## YOUR OBJECTIVE
Below are some records; output all of them exactly as they read.

——————————

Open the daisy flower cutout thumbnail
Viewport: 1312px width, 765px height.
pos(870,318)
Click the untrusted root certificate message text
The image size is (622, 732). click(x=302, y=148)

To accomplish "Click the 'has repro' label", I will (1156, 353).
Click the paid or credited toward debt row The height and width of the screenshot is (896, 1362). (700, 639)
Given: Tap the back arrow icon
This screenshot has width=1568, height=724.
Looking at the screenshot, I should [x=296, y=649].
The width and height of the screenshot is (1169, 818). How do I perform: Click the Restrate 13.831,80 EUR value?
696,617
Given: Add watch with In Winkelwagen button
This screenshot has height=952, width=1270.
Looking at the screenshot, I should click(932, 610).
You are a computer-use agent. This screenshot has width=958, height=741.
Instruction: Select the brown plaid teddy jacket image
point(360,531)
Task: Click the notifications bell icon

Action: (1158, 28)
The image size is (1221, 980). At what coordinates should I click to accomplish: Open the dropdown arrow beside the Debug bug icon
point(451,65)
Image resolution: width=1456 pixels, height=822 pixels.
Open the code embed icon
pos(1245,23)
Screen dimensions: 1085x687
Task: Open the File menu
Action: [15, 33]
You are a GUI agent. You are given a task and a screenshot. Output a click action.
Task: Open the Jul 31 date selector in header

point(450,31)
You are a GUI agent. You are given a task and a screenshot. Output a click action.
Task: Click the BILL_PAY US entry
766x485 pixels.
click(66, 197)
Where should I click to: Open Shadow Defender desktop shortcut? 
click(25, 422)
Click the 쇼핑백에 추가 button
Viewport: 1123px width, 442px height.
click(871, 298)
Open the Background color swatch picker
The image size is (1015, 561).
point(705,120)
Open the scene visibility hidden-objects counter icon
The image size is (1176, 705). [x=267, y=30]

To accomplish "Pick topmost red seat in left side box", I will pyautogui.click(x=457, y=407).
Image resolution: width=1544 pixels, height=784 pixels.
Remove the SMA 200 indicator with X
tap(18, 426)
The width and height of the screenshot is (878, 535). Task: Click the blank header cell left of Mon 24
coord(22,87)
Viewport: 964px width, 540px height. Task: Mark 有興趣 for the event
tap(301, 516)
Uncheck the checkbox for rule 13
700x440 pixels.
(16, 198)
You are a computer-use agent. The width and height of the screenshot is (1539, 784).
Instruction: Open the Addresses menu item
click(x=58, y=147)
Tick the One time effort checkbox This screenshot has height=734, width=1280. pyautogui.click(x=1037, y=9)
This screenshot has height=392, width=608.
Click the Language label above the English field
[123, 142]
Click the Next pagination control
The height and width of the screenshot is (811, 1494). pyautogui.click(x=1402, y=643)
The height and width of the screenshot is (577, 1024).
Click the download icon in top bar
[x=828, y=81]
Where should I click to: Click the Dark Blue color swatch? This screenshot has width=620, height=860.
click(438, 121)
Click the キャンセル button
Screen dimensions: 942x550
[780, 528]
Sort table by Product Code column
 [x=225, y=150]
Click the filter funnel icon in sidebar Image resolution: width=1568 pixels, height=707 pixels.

——————————

## WRITTEN RESPONSE
Open the daisy flower cutout thumbnail
Viewport: 1312px width, 765px height.
pos(870,318)
Click the untrusted root certificate message text
The image size is (622, 732). click(x=302, y=148)

To accomplish "Click the 'has repro' label", I will (1156, 353).
Click the paid or credited toward debt row The height and width of the screenshot is (896, 1362). (700, 639)
Given: Tap the back arrow icon
This screenshot has width=1568, height=724.
Looking at the screenshot, I should [x=296, y=649].
The width and height of the screenshot is (1169, 818). How do I perform: Click the Restrate 13.831,80 EUR value?
696,617
Given: Add watch with In Winkelwagen button
This screenshot has height=952, width=1270.
Looking at the screenshot, I should click(932, 610).
You are a computer-use agent. This screenshot has width=958, height=741.
Instruction: Select the brown plaid teddy jacket image
point(360,531)
Task: Click the notifications bell icon

Action: (1158, 28)
The image size is (1221, 980). At what coordinates should I click to accomplish: Open the dropdown arrow beside the Debug bug icon
point(451,65)
Image resolution: width=1456 pixels, height=822 pixels.
Open the code embed icon
pos(1245,23)
Screen dimensions: 1085x687
Task: Open the File menu
Action: [15, 33]
You are a GUI agent. You are given a task and a screenshot. Output a click action.
Task: Open the Jul 31 date selector in header

point(450,31)
You are a GUI agent. You are given a task and a screenshot. Output a click action.
Task: Click the BILL_PAY US entry
766x485 pixels.
click(66, 197)
Where should I click to: Open Shadow Defender desktop shortcut? 
click(25, 422)
Click the 쇼핑백에 추가 button
Viewport: 1123px width, 442px height.
click(871, 298)
Open the Background color swatch picker
The image size is (1015, 561).
point(705,120)
Open the scene visibility hidden-objects counter icon
The image size is (1176, 705). [x=267, y=30]

To accomplish "Pick topmost red seat in left side box", I will pyautogui.click(x=457, y=407).
Image resolution: width=1544 pixels, height=784 pixels.
Remove the SMA 200 indicator with X
tap(18, 426)
The width and height of the screenshot is (878, 535). Task: Click the blank header cell left of Mon 24
coord(22,87)
Viewport: 964px width, 540px height. Task: Mark 有興趣 for the event
tap(301, 516)
Uncheck the checkbox for rule 13
700x440 pixels.
(16, 198)
You are a computer-use agent. The width and height of the screenshot is (1539, 784).
Instruction: Open the Addresses menu item
click(x=58, y=147)
Tick the One time effort checkbox This screenshot has height=734, width=1280. pyautogui.click(x=1037, y=9)
This screenshot has height=392, width=608.
Click the Language label above the English field
[123, 142]
Click the Next pagination control
The height and width of the screenshot is (811, 1494). pyautogui.click(x=1402, y=643)
The height and width of the screenshot is (577, 1024).
Click the download icon in top bar
[x=828, y=81]
Where should I click to: Click the Dark Blue color swatch? This screenshot has width=620, height=860.
click(438, 121)
Click the キャンセル button
Screen dimensions: 942x550
[780, 528]
Sort table by Product Code column
 [x=225, y=150]
Click the filter funnel icon in sidebar Image resolution: width=1568 pixels, height=707 pixels.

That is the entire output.